WORK TO BE COMPLETED
Of the material below, only the lines from the line containing "Image resolution: width=952" down to the line containing "This screenshot has width=1568, height=619." belong in the answer, written out exactly.

--- DATA EXCERPTS Enclosed Below ---

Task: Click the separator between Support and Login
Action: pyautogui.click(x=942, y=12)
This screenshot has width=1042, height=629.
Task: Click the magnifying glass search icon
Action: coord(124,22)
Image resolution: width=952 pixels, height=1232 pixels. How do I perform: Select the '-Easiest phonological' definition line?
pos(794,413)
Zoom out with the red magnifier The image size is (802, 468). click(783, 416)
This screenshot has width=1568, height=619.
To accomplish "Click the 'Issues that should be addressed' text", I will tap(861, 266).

--- End of Enclosed DATA EXCERPTS ---
--- DATA EXCERPTS Enclosed Below ---

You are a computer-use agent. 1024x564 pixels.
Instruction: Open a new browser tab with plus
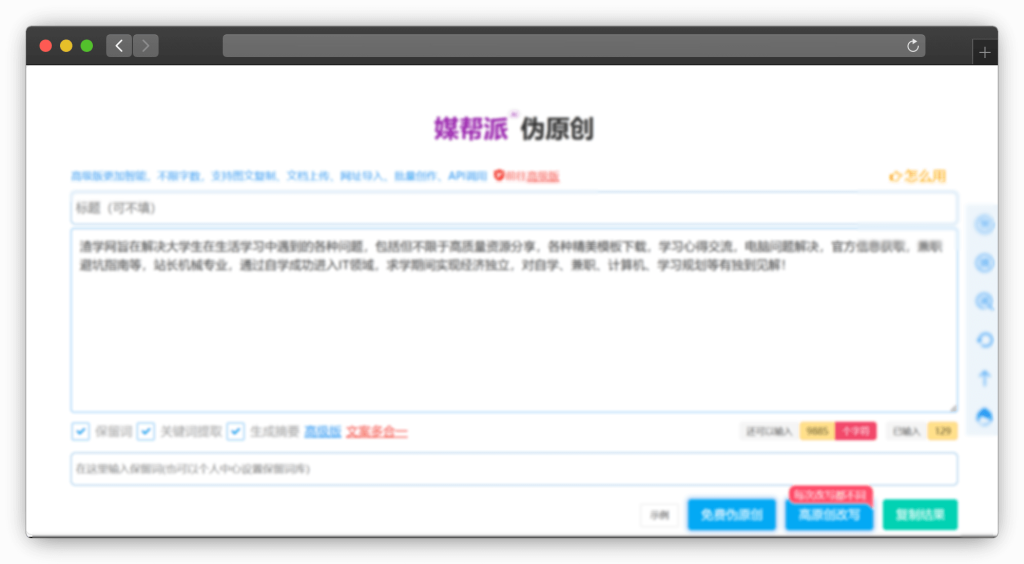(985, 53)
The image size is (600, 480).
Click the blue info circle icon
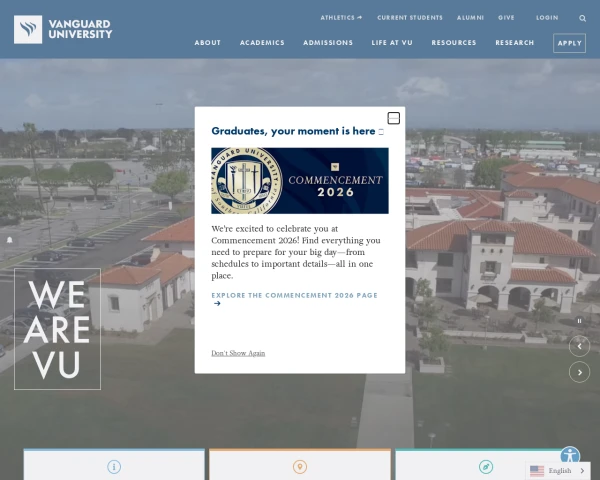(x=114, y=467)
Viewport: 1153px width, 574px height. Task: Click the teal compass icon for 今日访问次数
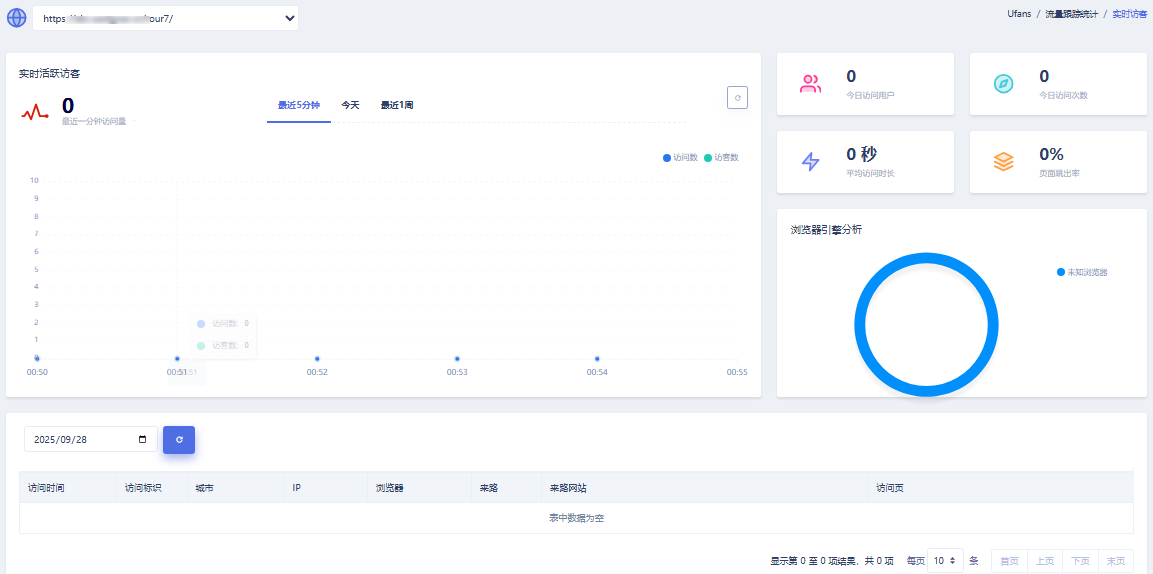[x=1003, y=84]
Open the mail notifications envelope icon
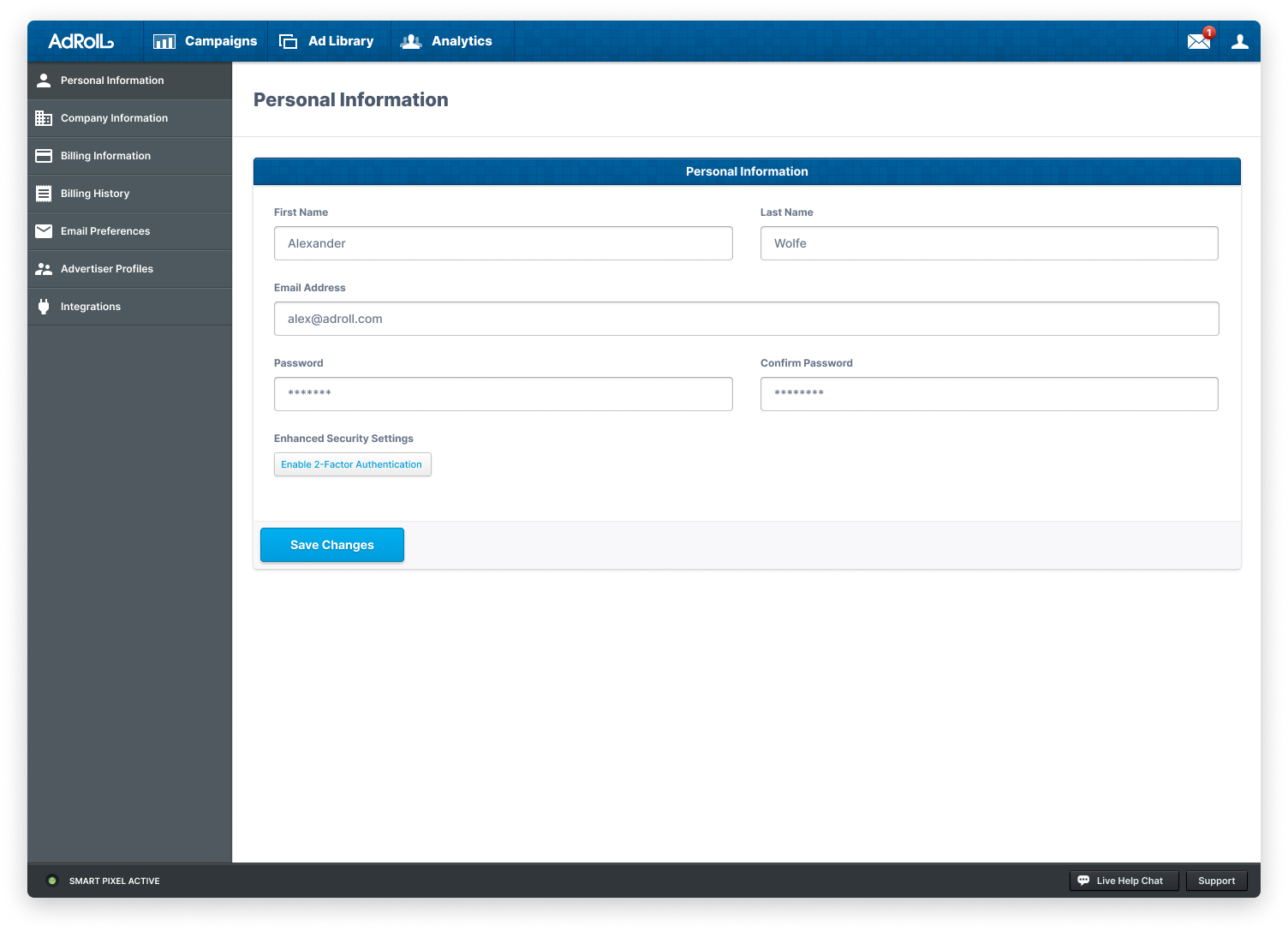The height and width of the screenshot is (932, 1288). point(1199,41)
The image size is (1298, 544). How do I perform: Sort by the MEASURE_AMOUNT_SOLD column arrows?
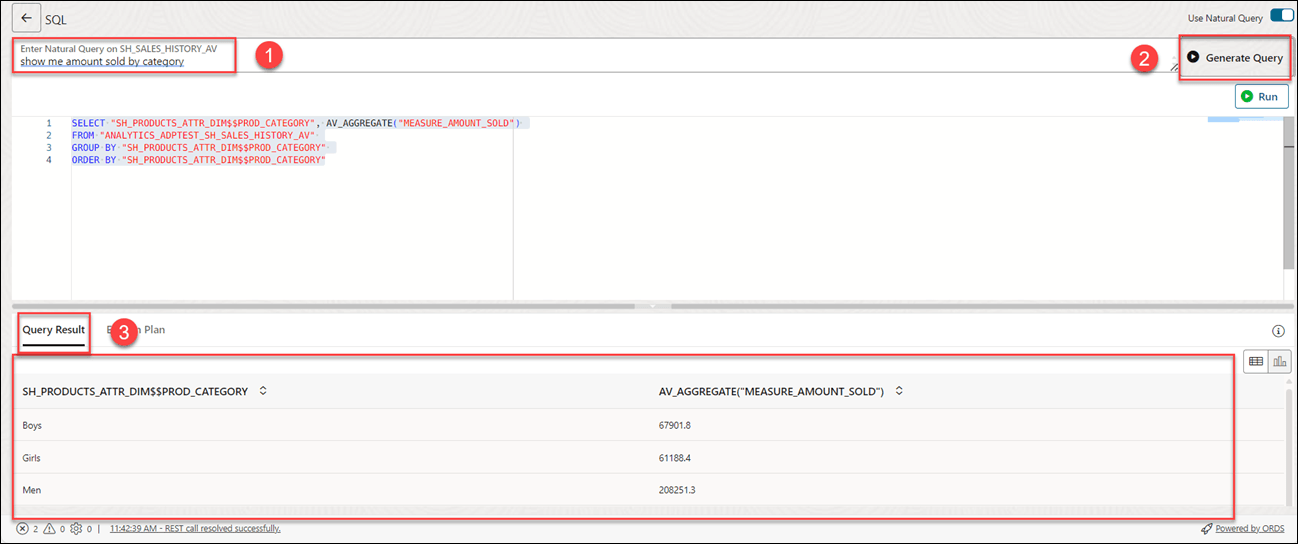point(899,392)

--- End of Enclosed DATA EXCERPTS ---

RESULT OF THE EXERCISE
Image resolution: width=952 pixels, height=1232 pixels. How do I perform: Select the '-Easiest phonological' definition line?
pos(794,413)
Zoom out with the red magnifier The image size is (802, 468). click(783, 416)
This screenshot has width=1568, height=619.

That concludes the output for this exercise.